> [EXTRAIT DE PAGE]
------------------------------------

Patrick Modiano, Du plus loin de l'oubli, 1996


Je voudrais trouver le moyen de vous parler de Modiano, mais les jours passent sans que je sache comment procéder. Peut-être je me trompe, peut-être l’image de l’éternel jeune homme français sous influence Nouvelle Vague, sentimental par essence, vous séduira… Mais je vous connais un peu maintenant, et j’en doute. Et puis Modiano n’est pas si sentimental que ça, c’est une couverture qui lui permet d’avancer, sous des allures de fausse douceur, dans le dur de l’histoire : les rafles à Paris à l’époque où Pétain pactisait avec ses amis nazis, et cet autre massacre dont personne ne veut endosser la responsabilité, et qui s’appelle l’oubli. Modiano écrit blanc. Livres courts, livres secs, livres décidés, livres concis : chaque mot est à sa place, portés par une obsession de précision (à la limite de la folie pure, c'est pourquoi il me fait penser, toujours, au détective malade errant dans les ruelles sordides du XIIIème que l'on rencontre dans Brouillard au pont de Tolbiac de Léo Malet) : adresses, numéros de rues, livrets de famille, pédigrée, odeurs.
Je n’aime pas me raconter, je ne crois pas qu’on fasse des blogs pour ça, mais on ne s'approche vraiment de Modiano qu’à travers une description des lieux dans lesquels on l’a invité à nous accompagner. C’est une écriture de saison et de compagnie, sans doute faut-il qu’il fasse froid (il existe aussi des Modiano de juin/juillet, d'une tristesse ensoleillée), sans doute son style givré appelle-t-il une vision brouillée par l’humidité glacée et inspire-t-il la volonté de se réfugier dans un café, un de ceux - de plus en plus rares - qui ouvrent à l’aube, ou bien les cafés de 15h, à l'heure où tombent sur les insomniaques des effondrements propres aux après-midi vides... Là on sait qu’il est un partenaire d’exception. Il ne pardonne rien, il cherche. Il n’a jamais écrit que des polars tordus, entêtés, trop parcellaires pour la Série Noire. J'ai lu d'une traite Dora Bruder, livre central, déchirant, cœur d’œuvre, mais surtout je l'ai lu dans un café des Gobelins (je veux dire par là que, sans explication aucune, j'ai fait 30 minutes de métro juste pour aller le lire à cet endroit exact de Paris). Je pensais au départ envoyer à message à une personne pour qu’elle me rejoigne, mais entre temps j'ai commencé le livre, assez vite j'ai su que je n’appellerais pas, que je ferais le mort et ne sortirais du café qu'une fois le livre achevé, à la nuit tombée.

------------------------------------

> [DONNÉES DE L'EXERCICE]
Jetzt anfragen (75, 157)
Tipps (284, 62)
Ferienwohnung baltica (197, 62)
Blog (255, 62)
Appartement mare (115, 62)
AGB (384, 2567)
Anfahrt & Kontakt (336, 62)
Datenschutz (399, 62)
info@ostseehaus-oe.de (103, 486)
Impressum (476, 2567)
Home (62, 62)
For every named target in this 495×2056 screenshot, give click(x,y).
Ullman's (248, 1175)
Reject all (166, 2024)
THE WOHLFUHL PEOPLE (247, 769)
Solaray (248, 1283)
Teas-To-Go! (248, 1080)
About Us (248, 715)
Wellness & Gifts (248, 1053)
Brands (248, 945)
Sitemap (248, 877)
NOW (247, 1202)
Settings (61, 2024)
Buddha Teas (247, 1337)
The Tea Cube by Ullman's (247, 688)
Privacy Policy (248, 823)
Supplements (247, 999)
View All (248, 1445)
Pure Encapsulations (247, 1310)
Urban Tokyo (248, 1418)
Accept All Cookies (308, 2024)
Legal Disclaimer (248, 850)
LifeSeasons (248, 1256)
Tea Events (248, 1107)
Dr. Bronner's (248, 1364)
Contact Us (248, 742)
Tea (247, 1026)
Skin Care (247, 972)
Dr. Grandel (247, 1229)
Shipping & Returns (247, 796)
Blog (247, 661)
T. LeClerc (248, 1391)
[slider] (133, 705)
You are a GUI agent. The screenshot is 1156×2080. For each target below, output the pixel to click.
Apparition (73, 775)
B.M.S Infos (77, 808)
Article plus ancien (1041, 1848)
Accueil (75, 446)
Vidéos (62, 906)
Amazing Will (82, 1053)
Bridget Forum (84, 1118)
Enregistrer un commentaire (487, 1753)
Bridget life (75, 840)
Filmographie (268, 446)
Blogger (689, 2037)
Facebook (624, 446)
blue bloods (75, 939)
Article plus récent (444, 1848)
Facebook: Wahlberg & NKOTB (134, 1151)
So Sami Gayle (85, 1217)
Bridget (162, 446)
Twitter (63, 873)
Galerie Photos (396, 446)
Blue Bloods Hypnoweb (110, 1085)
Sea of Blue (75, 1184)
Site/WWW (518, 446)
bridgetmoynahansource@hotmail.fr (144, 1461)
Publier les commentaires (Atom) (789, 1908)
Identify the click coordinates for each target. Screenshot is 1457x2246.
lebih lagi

------------------------------------

> [À FAIRE]
[A] Dans l'extrait sur Modiano, dans quel quartier de Paris se trouve le café où l'auteur du texte a lu Dora Bruder ?
[B] Présentez sous forme de tableau Markdown, avec les colonnes « N° » et « Texte », les lignes des enregistrements depuis la première jusqu'à celle qui contient "B.M.S Infos (77, 808)", cette dernière comprise. Omettez les lignes vides.

> [RÉPONSES]
[A] Dans le quartier des Gobelins.

[B]
| N° | Texte |
|---|---|
| 1 | Jetzt anfragen (75, 157) |
| 2 | Tipps (284, 62) |
| 3 | Ferienwohnung baltica (197, 62) |
| 4 | Blog (255, 62) |
| 5 | Appartement mare (115, 62) |
| 6 | AGB (384, 2567) |
| 7 | Anfahrt & Kontakt (336, 62) |
| 8 | Datenschutz (399, 62) |
| 9 | info@ostseehaus-oe.de (103, 486) |
| 10 | Impressum (476, 2567) |
| 11 | Home (62, 62) |
| 12 | For every named target in this 495×2056 screenshot, give click(x,y). |
| 13 | Ullman's (248, 1175) |
| 14 | Reject all (166, 2024) |
| 15 | THE WOHLFUHL PEOPLE (247, 769) |
| 16 | Solaray (248, 1283) |
| 17 | Teas-To-Go! (248, 1080) |
| 18 | About Us (248, 715) |
| 19 | Wellness & Gifts (248, 1053) |
| 20 | Brands (248, 945) |
| 21 | Sitemap (248, 877) |
| 22 | NOW (247, 1202) |
| 23 | Settings (61, 2024) |
| 24 | Buddha Teas (247, 1337) |
| 25 | The Tea Cube by Ullman's (247, 688) |
| 26 | Privacy Policy (248, 823) |
| 27 | Supplements (247, 999) |
| 28 | View All (248, 1445) |
| 29 | Pure Encapsulations (247, 1310) |
| 30 | Urban Tokyo (248, 1418) |
| 31 | Accept All Cookies (308, 2024) |
| 32 | Legal Disclaimer (248, 850) |
| 33 | LifeSeasons (248, 1256) |
| 34 | Tea Events (248, 1107) |
| 35 | Dr. Bronner's (248, 1364) |
| 36 | Contact Us (248, 742) |
| 37 | Tea (247, 1026) |
| 38 | Skin Care (247, 972) |
| 39 | Dr. Grandel (247, 1229) |
| 40 | Shipping & Returns (247, 796) |
| 41 | Blog (247, 661) |
| 42 | T. LeClerc (248, 1391) |
| 43 | [slider] (133, 705) |
| 44 | You are a GUI agent. The screenshot is 1156×2080. For each target below, output the pixel to click. |
| 45 | Apparition (73, 775) |
| 46 | B.M.S Infos (77, 808) |